Sunday, April 22, 2012

I am not sure about this title – Madness and Creativity – for many reasons, but mainly the word ‘madness’, one of those terms that mean everything and yet nothing. But I have kept the phrase for that very reason.To address its validity, to disabuse it of its glibness, I have retained it, though hopefully not inadvertently propagating the myth by doing so.

Today brought me to East London, the 18 Hewett Street Gallery, to see Daniel Johnston’s exhibition. Johnston is an artist, a musician and a singer, as well as a visual artist, mainly comic/cartoon type illustrations.
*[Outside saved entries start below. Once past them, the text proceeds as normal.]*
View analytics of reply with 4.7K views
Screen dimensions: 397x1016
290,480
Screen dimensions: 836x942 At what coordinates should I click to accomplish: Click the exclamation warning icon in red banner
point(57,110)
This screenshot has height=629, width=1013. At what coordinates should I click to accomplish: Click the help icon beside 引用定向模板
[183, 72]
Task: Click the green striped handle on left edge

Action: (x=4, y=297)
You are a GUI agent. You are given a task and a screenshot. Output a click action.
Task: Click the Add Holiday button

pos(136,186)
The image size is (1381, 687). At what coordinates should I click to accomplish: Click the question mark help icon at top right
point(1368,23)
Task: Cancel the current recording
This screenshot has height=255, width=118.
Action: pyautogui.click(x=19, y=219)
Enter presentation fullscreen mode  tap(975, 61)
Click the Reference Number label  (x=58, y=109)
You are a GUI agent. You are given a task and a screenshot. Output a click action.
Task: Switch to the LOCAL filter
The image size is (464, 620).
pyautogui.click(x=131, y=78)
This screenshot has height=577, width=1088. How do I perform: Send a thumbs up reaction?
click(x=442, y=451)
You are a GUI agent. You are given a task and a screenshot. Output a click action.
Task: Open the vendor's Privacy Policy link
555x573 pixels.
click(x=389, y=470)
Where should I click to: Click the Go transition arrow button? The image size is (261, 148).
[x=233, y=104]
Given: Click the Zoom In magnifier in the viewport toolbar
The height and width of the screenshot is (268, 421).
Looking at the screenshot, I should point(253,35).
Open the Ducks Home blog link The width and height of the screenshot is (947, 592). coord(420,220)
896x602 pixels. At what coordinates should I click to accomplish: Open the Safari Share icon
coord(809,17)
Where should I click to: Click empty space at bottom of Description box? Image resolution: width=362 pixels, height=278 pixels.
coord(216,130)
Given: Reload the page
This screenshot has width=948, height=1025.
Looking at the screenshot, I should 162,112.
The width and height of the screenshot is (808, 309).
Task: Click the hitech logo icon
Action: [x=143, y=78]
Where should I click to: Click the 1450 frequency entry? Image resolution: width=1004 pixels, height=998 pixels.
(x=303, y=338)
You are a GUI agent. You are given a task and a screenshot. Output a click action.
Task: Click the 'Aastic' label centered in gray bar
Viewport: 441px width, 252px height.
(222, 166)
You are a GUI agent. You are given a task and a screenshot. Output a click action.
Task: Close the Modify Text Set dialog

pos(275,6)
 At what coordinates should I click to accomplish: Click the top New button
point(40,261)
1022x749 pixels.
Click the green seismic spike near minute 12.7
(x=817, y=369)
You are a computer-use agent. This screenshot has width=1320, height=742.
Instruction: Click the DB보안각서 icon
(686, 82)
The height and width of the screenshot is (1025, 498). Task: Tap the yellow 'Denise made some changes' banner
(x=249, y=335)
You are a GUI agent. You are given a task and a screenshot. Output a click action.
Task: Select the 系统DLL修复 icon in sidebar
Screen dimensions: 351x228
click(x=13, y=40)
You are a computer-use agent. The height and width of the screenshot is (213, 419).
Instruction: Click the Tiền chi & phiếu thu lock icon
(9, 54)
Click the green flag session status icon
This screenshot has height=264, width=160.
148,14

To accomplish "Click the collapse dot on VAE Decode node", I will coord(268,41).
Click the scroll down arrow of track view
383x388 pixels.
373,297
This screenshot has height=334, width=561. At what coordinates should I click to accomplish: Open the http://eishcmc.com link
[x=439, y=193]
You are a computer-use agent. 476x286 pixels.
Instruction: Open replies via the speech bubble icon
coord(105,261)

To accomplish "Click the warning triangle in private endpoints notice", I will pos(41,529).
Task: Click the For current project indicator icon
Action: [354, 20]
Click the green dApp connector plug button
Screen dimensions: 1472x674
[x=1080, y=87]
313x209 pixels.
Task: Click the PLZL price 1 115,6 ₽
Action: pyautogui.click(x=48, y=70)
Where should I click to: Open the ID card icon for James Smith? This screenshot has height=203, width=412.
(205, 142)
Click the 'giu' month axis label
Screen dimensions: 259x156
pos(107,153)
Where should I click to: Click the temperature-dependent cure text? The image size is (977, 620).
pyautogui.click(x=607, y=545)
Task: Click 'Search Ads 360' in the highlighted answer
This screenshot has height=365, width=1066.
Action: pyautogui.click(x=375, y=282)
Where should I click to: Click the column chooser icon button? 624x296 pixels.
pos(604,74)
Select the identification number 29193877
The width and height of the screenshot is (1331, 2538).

I first became aware of Johnston a few years ago, when I saw the film documentary of his life, The Devil and Daniel Johnston. Born in 1961, Johnston has stated that his first widely acclaimed album Hi, how are you, was created during a nervous breakdown. The documentary, which won the 2005 Best Director Award at the Sundance Film Festival amongst other accolades, focuses on Johnston’s mental illness, apparently both manic depression and schizophrenia, which initially manifested as delusions and fixations on the devil and satan. Johnston appears to have since reached a period of relatively stability, and has released many albums, including Welcome To My World (2006), Electric Ghosts (2007), Is And Always Was (2009), and Beam Me Up (2010). He recently had his second sold out concert at the Union Chapel, London.

Johnston is also an artist, and has drawn many of his own album covers. A lover and collector of comics, he released his first own comic book, Space Ducks – An Infinite Comic Book of Musical Greatness, just last month, March 2012.

The exhibition I saw today was a collection of less than 15 Johnston sketches and drawings. It is hard to describe his work, cartoon like, involving many figures, from superman to animals, to surreal eye-popping gargoyles and man-beast creatures. The pictures also include text, such as ‘Always wanted to be a good person’, ‘The Death of Satan’, and ‘A thought repeated is often a lie.’

I am not sure what to make of Johnston’s art, not sure whether I get it or not. The intro text to the exhibition mentions that his work is partially informed by his mental illness. I guess my question, and unease, is to what extent that matters, and whether his medical diagnosis is actually relevant/helpful/counter-productive to interpretation.

I watched an interview with Johnston on youtube, where he was clearly uncomfortable and anxious, and stated that he felt like a ‘monkey in a zoo’. Johnston himself rarely seems to allude to his mental illness, and only one of his songs, ‘I had lost my mind’, which is the signature tune for the film The Devil and Daniel Johnston, seems to overtly address his condition. Yet even here, he deals with it in a playful way, focusing more on a literal play of ‘losing’ my mind. Other songs, such as ‘My life is starting over again’ could, if we stretched the point, be seen as referring to relapses and remissions in mental illness. Yet Johnston does not allow us to assume that this is the case. ‘The Story of an Artist’ is the story of the artist getting old, at no point that of an artist struggling with madness.

I find Johnston’s music mesmerising and seductive. The reasons why he can create such magic are of course inextricable from who he is and what life experiences he has had. One of these experiences is mental illness, but there are many more, none of which alone define him or his art.